Given records:
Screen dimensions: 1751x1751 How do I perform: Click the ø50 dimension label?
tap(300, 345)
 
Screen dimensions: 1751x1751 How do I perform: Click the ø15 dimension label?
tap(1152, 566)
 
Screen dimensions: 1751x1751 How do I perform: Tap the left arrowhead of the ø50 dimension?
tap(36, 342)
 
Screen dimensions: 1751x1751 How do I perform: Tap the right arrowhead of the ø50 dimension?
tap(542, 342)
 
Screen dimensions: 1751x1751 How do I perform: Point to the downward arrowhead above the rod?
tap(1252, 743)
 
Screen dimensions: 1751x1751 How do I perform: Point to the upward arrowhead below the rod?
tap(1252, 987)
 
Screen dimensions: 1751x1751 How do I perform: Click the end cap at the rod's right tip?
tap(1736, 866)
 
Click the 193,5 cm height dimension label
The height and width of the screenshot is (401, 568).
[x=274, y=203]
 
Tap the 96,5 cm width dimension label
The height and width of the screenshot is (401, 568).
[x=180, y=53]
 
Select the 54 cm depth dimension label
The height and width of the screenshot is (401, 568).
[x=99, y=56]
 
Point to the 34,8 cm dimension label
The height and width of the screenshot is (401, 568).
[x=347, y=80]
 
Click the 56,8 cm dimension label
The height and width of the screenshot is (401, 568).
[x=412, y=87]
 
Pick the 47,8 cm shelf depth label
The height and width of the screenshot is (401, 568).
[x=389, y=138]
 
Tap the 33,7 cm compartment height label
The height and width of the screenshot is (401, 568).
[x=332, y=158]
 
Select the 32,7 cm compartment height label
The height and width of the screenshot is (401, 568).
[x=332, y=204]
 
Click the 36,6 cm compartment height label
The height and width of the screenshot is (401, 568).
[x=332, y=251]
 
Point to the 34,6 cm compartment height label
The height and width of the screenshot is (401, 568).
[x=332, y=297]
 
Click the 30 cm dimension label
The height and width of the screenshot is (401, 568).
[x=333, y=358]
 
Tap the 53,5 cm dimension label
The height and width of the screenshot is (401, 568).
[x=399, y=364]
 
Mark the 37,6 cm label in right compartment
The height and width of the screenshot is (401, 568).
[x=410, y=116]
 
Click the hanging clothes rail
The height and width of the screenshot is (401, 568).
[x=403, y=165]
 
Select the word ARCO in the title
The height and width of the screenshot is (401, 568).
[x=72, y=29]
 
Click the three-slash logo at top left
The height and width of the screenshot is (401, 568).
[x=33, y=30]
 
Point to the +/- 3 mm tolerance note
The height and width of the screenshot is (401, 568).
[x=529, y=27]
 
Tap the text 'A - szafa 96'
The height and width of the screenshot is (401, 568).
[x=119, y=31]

Problem description:
Convert the material from its first line through the line containing "[x=333, y=358]", both included, into a Markdown table with the columns Row and Line. Number each remaining line and leave out the blank ones.

Exercise response:
| Row | Line |
|---|---|
| 1 | Screen dimensions: 1751x1751 How do I perform: Click the ø50 dimension label? |
| 2 | tap(300, 345) |
| 3 | Screen dimensions: 1751x1751 How do I perform: Click the ø15 dimension label? |
| 4 | tap(1152, 566) |
| 5 | Screen dimensions: 1751x1751 How do I perform: Tap the left arrowhead of the ø50 dimension? |
| 6 | tap(36, 342) |
| 7 | Screen dimensions: 1751x1751 How do I perform: Tap the right arrowhead of the ø50 dimension? |
| 8 | tap(542, 342) |
| 9 | Screen dimensions: 1751x1751 How do I perform: Point to the downward arrowhead above the rod? |
| 10 | tap(1252, 743) |
| 11 | Screen dimensions: 1751x1751 How do I perform: Point to the upward arrowhead below the rod? |
| 12 | tap(1252, 987) |
| 13 | Screen dimensions: 1751x1751 How do I perform: Click the end cap at the rod's right tip? |
| 14 | tap(1736, 866) |
| 15 | Click the 193,5 cm height dimension label |
| 16 | The height and width of the screenshot is (401, 568). |
| 17 | [x=274, y=203] |
| 18 | Tap the 96,5 cm width dimension label |
| 19 | The height and width of the screenshot is (401, 568). |
| 20 | [x=180, y=53] |
| 21 | Select the 54 cm depth dimension label |
| 22 | The height and width of the screenshot is (401, 568). |
| 23 | [x=99, y=56] |
| 24 | Point to the 34,8 cm dimension label |
| 25 | The height and width of the screenshot is (401, 568). |
| 26 | [x=347, y=80] |
| 27 | Click the 56,8 cm dimension label |
| 28 | The height and width of the screenshot is (401, 568). |
| 29 | [x=412, y=87] |
| 30 | Pick the 47,8 cm shelf depth label |
| 31 | The height and width of the screenshot is (401, 568). |
| 32 | [x=389, y=138] |
| 33 | Tap the 33,7 cm compartment height label |
| 34 | The height and width of the screenshot is (401, 568). |
| 35 | [x=332, y=158] |
| 36 | Select the 32,7 cm compartment height label |
| 37 | The height and width of the screenshot is (401, 568). |
| 38 | [x=332, y=204] |
| 39 | Click the 36,6 cm compartment height label |
| 40 | The height and width of the screenshot is (401, 568). |
| 41 | [x=332, y=251] |
| 42 | Point to the 34,6 cm compartment height label |
| 43 | The height and width of the screenshot is (401, 568). |
| 44 | [x=332, y=297] |
| 45 | Click the 30 cm dimension label |
| 46 | The height and width of the screenshot is (401, 568). |
| 47 | [x=333, y=358] |